→ **EXERCISE DIRECTIONS**
The required output is every entry, printed exactly as written.

******

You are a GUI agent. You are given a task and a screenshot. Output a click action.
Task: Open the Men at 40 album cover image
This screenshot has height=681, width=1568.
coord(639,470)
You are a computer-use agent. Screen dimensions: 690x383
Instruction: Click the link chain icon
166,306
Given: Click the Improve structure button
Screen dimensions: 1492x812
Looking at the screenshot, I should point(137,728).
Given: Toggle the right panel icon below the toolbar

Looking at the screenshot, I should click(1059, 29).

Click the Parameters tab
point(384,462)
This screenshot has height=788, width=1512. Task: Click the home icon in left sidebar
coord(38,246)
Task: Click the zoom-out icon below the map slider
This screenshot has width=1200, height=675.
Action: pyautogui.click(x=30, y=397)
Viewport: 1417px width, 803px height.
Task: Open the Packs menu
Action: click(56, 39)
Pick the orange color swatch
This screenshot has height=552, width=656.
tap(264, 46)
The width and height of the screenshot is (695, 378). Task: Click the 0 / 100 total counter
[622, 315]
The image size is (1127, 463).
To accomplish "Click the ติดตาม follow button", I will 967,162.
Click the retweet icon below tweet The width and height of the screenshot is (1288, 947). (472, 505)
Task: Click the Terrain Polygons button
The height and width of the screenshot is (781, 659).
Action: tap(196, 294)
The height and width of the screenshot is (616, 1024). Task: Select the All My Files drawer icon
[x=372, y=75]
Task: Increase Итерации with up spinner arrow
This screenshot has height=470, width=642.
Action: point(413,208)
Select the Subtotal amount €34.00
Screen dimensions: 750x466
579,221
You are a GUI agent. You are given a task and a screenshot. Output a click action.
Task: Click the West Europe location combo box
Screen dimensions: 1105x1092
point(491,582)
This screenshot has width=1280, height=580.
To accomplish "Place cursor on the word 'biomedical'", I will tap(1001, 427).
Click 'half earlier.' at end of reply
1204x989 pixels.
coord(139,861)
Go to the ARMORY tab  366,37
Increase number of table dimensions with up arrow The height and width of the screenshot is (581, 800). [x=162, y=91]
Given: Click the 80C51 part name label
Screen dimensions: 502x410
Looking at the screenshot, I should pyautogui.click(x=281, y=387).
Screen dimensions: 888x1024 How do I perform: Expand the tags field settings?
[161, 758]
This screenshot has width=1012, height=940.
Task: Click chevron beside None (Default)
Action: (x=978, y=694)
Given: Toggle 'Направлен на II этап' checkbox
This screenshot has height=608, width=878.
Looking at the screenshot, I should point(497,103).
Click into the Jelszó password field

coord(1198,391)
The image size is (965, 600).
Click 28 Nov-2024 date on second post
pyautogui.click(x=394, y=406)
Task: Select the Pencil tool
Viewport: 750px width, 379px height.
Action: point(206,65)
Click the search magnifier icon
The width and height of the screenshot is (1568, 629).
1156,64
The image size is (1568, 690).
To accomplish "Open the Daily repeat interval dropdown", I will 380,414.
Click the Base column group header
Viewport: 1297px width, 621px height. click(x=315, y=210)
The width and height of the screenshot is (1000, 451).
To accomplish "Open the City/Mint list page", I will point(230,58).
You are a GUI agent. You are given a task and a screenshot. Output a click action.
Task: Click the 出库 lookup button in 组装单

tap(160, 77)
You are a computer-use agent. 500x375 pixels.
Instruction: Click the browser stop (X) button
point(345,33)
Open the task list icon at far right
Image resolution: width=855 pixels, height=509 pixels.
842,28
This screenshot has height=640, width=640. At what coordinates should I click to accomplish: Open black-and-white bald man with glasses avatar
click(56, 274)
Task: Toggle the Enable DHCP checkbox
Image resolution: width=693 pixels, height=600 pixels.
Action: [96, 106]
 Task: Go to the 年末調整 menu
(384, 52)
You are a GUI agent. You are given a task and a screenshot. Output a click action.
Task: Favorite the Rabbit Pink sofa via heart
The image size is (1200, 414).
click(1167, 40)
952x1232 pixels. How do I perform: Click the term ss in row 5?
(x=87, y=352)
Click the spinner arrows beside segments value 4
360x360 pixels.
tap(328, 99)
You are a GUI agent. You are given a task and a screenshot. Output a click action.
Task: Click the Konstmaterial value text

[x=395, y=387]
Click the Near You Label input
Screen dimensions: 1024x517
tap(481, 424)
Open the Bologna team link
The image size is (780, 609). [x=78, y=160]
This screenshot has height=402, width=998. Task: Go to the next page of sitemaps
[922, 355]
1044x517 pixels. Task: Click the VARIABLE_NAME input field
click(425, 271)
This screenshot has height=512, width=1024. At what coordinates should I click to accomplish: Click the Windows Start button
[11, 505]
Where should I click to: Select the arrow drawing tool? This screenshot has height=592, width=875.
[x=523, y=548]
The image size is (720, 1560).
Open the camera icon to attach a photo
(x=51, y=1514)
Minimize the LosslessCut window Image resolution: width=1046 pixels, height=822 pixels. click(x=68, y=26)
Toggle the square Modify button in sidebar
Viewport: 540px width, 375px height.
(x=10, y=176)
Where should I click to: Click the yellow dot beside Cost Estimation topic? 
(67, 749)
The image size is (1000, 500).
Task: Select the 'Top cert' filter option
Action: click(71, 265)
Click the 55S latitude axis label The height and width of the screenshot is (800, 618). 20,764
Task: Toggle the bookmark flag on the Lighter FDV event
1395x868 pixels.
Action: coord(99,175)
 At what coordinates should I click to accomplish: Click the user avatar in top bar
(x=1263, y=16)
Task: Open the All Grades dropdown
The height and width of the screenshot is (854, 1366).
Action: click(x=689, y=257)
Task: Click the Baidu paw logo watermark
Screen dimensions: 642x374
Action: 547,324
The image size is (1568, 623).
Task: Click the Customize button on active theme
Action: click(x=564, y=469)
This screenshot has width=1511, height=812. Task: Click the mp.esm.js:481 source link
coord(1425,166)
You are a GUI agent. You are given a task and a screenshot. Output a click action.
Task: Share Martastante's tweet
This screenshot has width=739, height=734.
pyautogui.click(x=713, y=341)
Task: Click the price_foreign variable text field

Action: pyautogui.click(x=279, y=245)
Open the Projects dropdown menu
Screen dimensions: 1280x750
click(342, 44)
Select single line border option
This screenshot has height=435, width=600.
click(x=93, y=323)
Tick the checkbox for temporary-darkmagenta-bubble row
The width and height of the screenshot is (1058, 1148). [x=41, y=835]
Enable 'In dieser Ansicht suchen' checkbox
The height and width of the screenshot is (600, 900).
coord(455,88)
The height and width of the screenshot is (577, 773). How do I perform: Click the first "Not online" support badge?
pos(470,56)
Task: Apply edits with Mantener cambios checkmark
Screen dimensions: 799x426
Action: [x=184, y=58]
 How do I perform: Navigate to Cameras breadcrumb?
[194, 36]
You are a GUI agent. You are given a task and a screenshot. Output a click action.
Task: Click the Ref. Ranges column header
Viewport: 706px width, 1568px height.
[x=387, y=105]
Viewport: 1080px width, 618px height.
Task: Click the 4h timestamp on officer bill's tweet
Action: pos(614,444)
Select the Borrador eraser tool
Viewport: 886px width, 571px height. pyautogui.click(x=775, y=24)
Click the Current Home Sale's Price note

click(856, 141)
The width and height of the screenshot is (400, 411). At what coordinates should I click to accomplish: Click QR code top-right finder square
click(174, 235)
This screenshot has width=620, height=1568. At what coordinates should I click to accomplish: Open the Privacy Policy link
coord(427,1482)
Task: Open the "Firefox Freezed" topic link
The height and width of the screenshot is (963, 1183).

******

→ **SOLUTION FOR THIS EXERCISE**
You are a GUI agent. You are given a task and a screenshot. Output a click action.
Task: Open the Men at 40 album cover image
This screenshot has height=681, width=1568.
coord(639,470)
You are a computer-use agent. Screen dimensions: 690x383
Instruction: Click the link chain icon
166,306
Given: Click the Improve structure button
Screen dimensions: 1492x812
Looking at the screenshot, I should point(137,728).
Given: Toggle the right panel icon below the toolbar

Looking at the screenshot, I should click(1059, 29).

Click the Parameters tab
point(384,462)
This screenshot has height=788, width=1512. Task: Click the home icon in left sidebar
coord(38,246)
Task: Click the zoom-out icon below the map slider
This screenshot has width=1200, height=675.
Action: pyautogui.click(x=30, y=397)
Viewport: 1417px width, 803px height.
Task: Open the Packs menu
Action: click(56, 39)
Pick the orange color swatch
This screenshot has height=552, width=656.
tap(264, 46)
The width and height of the screenshot is (695, 378). Task: Click the 0 / 100 total counter
[622, 315]
The image size is (1127, 463).
To accomplish "Click the ติดตาม follow button", I will 967,162.
Click the retweet icon below tweet The width and height of the screenshot is (1288, 947). (472, 505)
Task: Click the Terrain Polygons button
The height and width of the screenshot is (781, 659).
Action: tap(196, 294)
The height and width of the screenshot is (616, 1024). Task: Select the All My Files drawer icon
[x=372, y=75]
Task: Increase Итерации with up spinner arrow
This screenshot has height=470, width=642.
Action: point(413,208)
Select the Subtotal amount €34.00
Screen dimensions: 750x466
579,221
You are a GUI agent. You are given a task and a screenshot. Output a click action.
Task: Click the West Europe location combo box
Screen dimensions: 1105x1092
point(491,582)
This screenshot has width=1280, height=580.
To accomplish "Place cursor on the word 'biomedical'", I will tap(1001, 427).
Click 'half earlier.' at end of reply
1204x989 pixels.
coord(139,861)
Go to the ARMORY tab  366,37
Increase number of table dimensions with up arrow The height and width of the screenshot is (581, 800). [x=162, y=91]
Given: Click the 80C51 part name label
Screen dimensions: 502x410
Looking at the screenshot, I should pyautogui.click(x=281, y=387).
Screen dimensions: 888x1024 How do I perform: Expand the tags field settings?
[161, 758]
This screenshot has width=1012, height=940.
Task: Click chevron beside None (Default)
Action: (x=978, y=694)
Given: Toggle 'Направлен на II этап' checkbox
This screenshot has height=608, width=878.
Looking at the screenshot, I should point(497,103).
Click into the Jelszó password field

coord(1198,391)
The image size is (965, 600).
Click 28 Nov-2024 date on second post
pyautogui.click(x=394, y=406)
Task: Select the Pencil tool
Viewport: 750px width, 379px height.
Action: point(206,65)
Click the search magnifier icon
The width and height of the screenshot is (1568, 629).
1156,64
The image size is (1568, 690).
To accomplish "Open the Daily repeat interval dropdown", I will 380,414.
Click the Base column group header
Viewport: 1297px width, 621px height. click(x=315, y=210)
The width and height of the screenshot is (1000, 451).
To accomplish "Open the City/Mint list page", I will point(230,58).
You are a GUI agent. You are given a task and a screenshot. Output a click action.
Task: Click the 出库 lookup button in 组装单

tap(160, 77)
You are a computer-use agent. 500x375 pixels.
Instruction: Click the browser stop (X) button
point(345,33)
Open the task list icon at far right
Image resolution: width=855 pixels, height=509 pixels.
842,28
This screenshot has height=640, width=640. At what coordinates should I click to accomplish: Open black-and-white bald man with glasses avatar
click(56, 274)
Task: Toggle the Enable DHCP checkbox
Image resolution: width=693 pixels, height=600 pixels.
Action: [96, 106]
 Task: Go to the 年末調整 menu
(384, 52)
You are a GUI agent. You are given a task and a screenshot. Output a click action.
Task: Favorite the Rabbit Pink sofa via heart
The image size is (1200, 414).
click(1167, 40)
952x1232 pixels. How do I perform: Click the term ss in row 5?
(x=87, y=352)
Click the spinner arrows beside segments value 4
360x360 pixels.
tap(328, 99)
You are a GUI agent. You are given a task and a screenshot. Output a click action.
Task: Click the Konstmaterial value text

[x=395, y=387]
Click the Near You Label input
Screen dimensions: 1024x517
tap(481, 424)
Open the Bologna team link
The image size is (780, 609). [x=78, y=160]
This screenshot has height=402, width=998. Task: Go to the next page of sitemaps
[922, 355]
1044x517 pixels. Task: Click the VARIABLE_NAME input field
click(425, 271)
This screenshot has height=512, width=1024. At what coordinates should I click to accomplish: Click the Windows Start button
[11, 505]
Where should I click to: Select the arrow drawing tool? This screenshot has height=592, width=875.
[x=523, y=548]
The image size is (720, 1560).
Open the camera icon to attach a photo
(x=51, y=1514)
Minimize the LosslessCut window Image resolution: width=1046 pixels, height=822 pixels. click(x=68, y=26)
Toggle the square Modify button in sidebar
Viewport: 540px width, 375px height.
(x=10, y=176)
Where should I click to: Click the yellow dot beside Cost Estimation topic? 
(67, 749)
The image size is (1000, 500).
Task: Select the 'Top cert' filter option
Action: click(71, 265)
Click the 55S latitude axis label The height and width of the screenshot is (800, 618). 20,764
Task: Toggle the bookmark flag on the Lighter FDV event
1395x868 pixels.
Action: coord(99,175)
 At what coordinates should I click to accomplish: Click the user avatar in top bar
(x=1263, y=16)
Task: Open the All Grades dropdown
The height and width of the screenshot is (854, 1366).
Action: click(x=689, y=257)
Task: Click the Baidu paw logo watermark
Screen dimensions: 642x374
Action: 547,324
The image size is (1568, 623).
Task: Click the Customize button on active theme
Action: click(x=564, y=469)
This screenshot has width=1511, height=812. Task: Click the mp.esm.js:481 source link
coord(1425,166)
You are a GUI agent. You are given a task and a screenshot. Output a click action.
Task: Share Martastante's tweet
This screenshot has width=739, height=734.
pyautogui.click(x=713, y=341)
Task: Click the price_foreign variable text field

Action: pyautogui.click(x=279, y=245)
Open the Projects dropdown menu
Screen dimensions: 1280x750
click(342, 44)
Select single line border option
This screenshot has height=435, width=600.
click(x=93, y=323)
Tick the checkbox for temporary-darkmagenta-bubble row
The width and height of the screenshot is (1058, 1148). [x=41, y=835]
Enable 'In dieser Ansicht suchen' checkbox
The height and width of the screenshot is (600, 900).
coord(455,88)
The height and width of the screenshot is (577, 773). How do I perform: Click the first "Not online" support badge?
pos(470,56)
Task: Apply edits with Mantener cambios checkmark
Screen dimensions: 799x426
Action: [x=184, y=58]
 How do I perform: Navigate to Cameras breadcrumb?
[194, 36]
You are a GUI agent. You are given a task and a screenshot. Output a click action.
Task: Click the Ref. Ranges column header
Viewport: 706px width, 1568px height.
[x=387, y=105]
Viewport: 1080px width, 618px height.
Task: Click the 4h timestamp on officer bill's tweet
Action: pos(614,444)
Select the Borrador eraser tool
Viewport: 886px width, 571px height. pyautogui.click(x=775, y=24)
Click the Current Home Sale's Price note

click(856, 141)
The width and height of the screenshot is (400, 411). At what coordinates should I click to accomplish: Click QR code top-right finder square
click(174, 235)
This screenshot has width=620, height=1568. At what coordinates should I click to accomplish: Open the Privacy Policy link
coord(427,1482)
Task: Open the "Firefox Freezed" topic link
The height and width of the screenshot is (963, 1183).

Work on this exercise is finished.